Fig. 5 (a) Top view SEM image of a Si NP array textured silicon surface; the inset shows the higher magnification image of the same sample, where it is possible to identify the hexagonal order of the NP array. (b) Reflectivity spectra and measured external quantum efficiency of the fabricated Si NP/PEDOT:PSS hybrid solar cells with different Si NP height. Reproduced from Ref. [9] with permission from The American Chemical Society.
Fig. 5

(a) Top view SEM image of a Si NP array textured silicon surface; the inset shows the higher magnification image of the same sample, where it is possible to identify the hexagonal order of the NP array. (b) Reflectivity spectra and measured external quantum efficiency of the fabricated Si NP/PEDOT:PSS hybrid solar cells with different Si NP height.

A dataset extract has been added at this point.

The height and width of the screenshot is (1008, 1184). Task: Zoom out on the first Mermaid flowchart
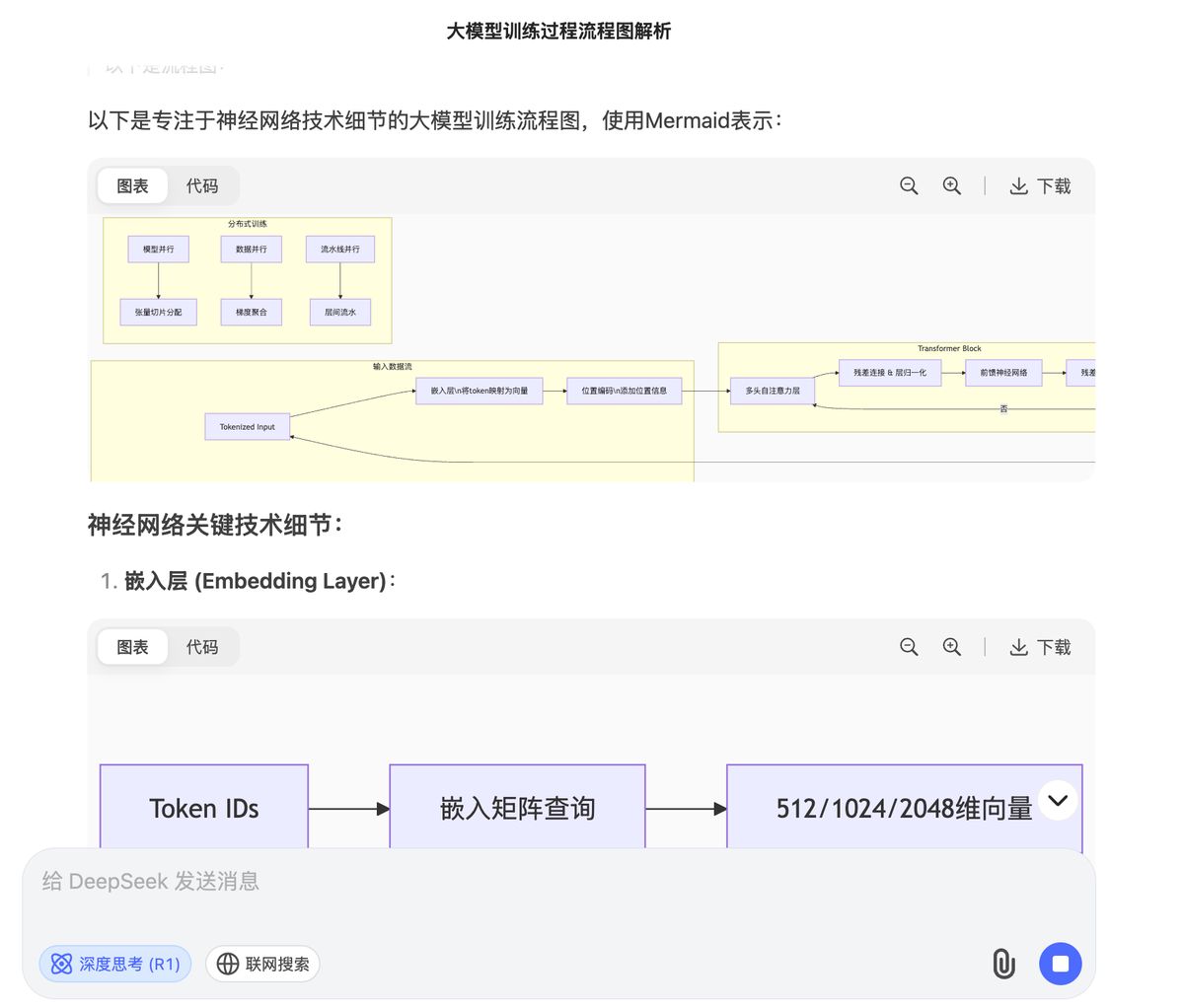(908, 185)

Reproduced from Ref. [9] with permission from The American Chemical Society.

Tapered nanostructures: nanopyramids, nanocones, and nanodomes

Along with NWAs and NPs, fine-designed nanostructures with the tapered geometry and shape, such as nanocones, nanopyramids and nandomes, etc, have illustrated superior antireflection properties due to their graded transition of the effective refractive index between the nanostructures and air [73–77]. Among these tapered nanostructures, nanocones (NCNs) have been considered as the optimal structure for light harvesting since their optical reflection can be significantly reduced over a broad range of wavelength through their smaller tip as compared with NWAs and NPs [78–80]. Wang et al. performed systematic simulation studies on the optical properties of silicon NCNs and contrasted them with those of NWAs [80]. NCN arrays are found to have the significantly enhanced solar absorption and efficiencies over NW arrays due to the reduced reflection from their smaller tip and reduced transmission from their larger circular base. Furthermore, these anti-reflection properties are found to be insensitive to the tip diameter, facilitating their fabrication for practical applications. This way, the optical absorption enhancement in amorphous Si NCs was experimentally investigated by Yi et al. [81]. The fabrication process of NCs is depicted in Fig. 6a–d. A monolayer of silica nanoparticles is used as an etch mask during a chlorine-based RIE process and either NWs or NCs can be obtained through controlling the process conditions because the etching rate of silica is much lower than that of amorphous Si. It could be found that in contrast with the amorphous film and NWs, a graded transition of the effective refractive index is observed for NCs due to the gradual shrinking of the diameter from the root to the top (Fig. 6e–g). Providing the perfect impedance matching between amorphous Si and air through the gradual reduction of the effective refractive index, NCs display the stronger absorption over a large range of wavelengths and angles of incidence (Fig. 6h–i). These excellent and omnidirectional light absorption characteristics can provide a higher integrated power generation over conventional planar structures; as a result, these amorphous Si NCs can offer a promising PV structure as both absorber and antireflection layers for the efficient solar cells.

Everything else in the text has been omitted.